Photography: Courtesy Ariat, Trevor Brazile's new footwear sponsor

Cowboys & Indians: What makes the Wrangler National Finals Rodeo different?
Trevor Brazile:
The money’s great and you know you’re going up against the best in your generation every night for 10 nights. World championships are won and lost in Las Vegas. We rodeo all year, and we’ll probably win the equivalent of our season’s earnings for the whole rest of the year right there in Vegas, if we have a good week. I think I went into the finals with $230,000-plus in earnings for last year. Between my three events, I left Las Vegas at, like, $149,000. So it’s just crucial to be peaking and on your game those 10 days.

C&I: Is there camaraderie among the competitors?
Definitely. There’s a competitive side, but there’s also the respect of knowing those are the 14 other best guys in the world at what you do.

C&I: How confident are you that you’ll tie with Ty Murray’s all-around record at this NFR?
Well, barring any injury, I’m confident because I’m not changing anything. I’m not working any less; if [anything I’m working] more. I’m trying to keep injury-free. I’ve been going to rehab. I’ve added quickness. You can’t help getting older, but you can help getting slower.
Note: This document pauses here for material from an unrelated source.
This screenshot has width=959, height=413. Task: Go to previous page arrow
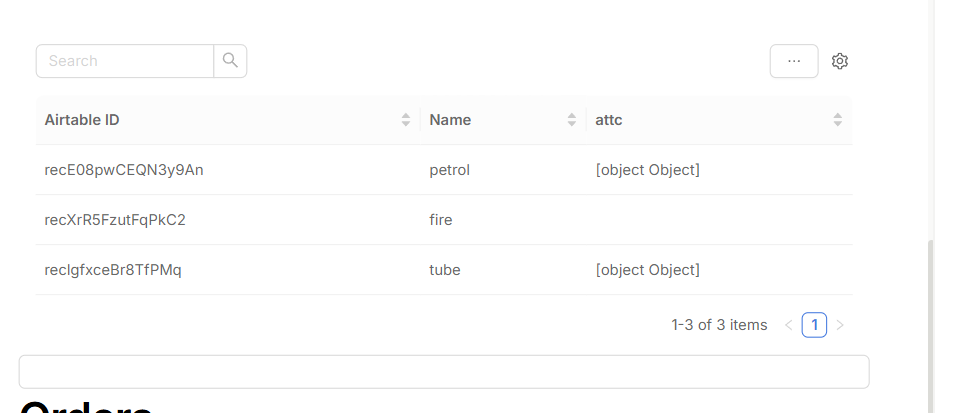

C&I: Former bull-riding champion Gary Leffew says you haven’t reached your peak yet. What do you think?
I don’t know. I honestly feel like I’ve never had better horses than I do this year, and I can’t stress how important that is, doing what I do. Without my horses, I’m just another cowboy.

C&I: Your father-in-law, Roy Cooper, a world champion himself, has said your work ethic is your greatest attribute. What motivates you?
I’m about 5 foot 10, 165 pounds. Most everybody who excels at the timed events has been 6-foot or bigger, and close to 200 pounds. That makes me work harder personally and work harder to make sure I have the best horses. If I’ve got the best partner when I show up, it’s kind of my equalizer.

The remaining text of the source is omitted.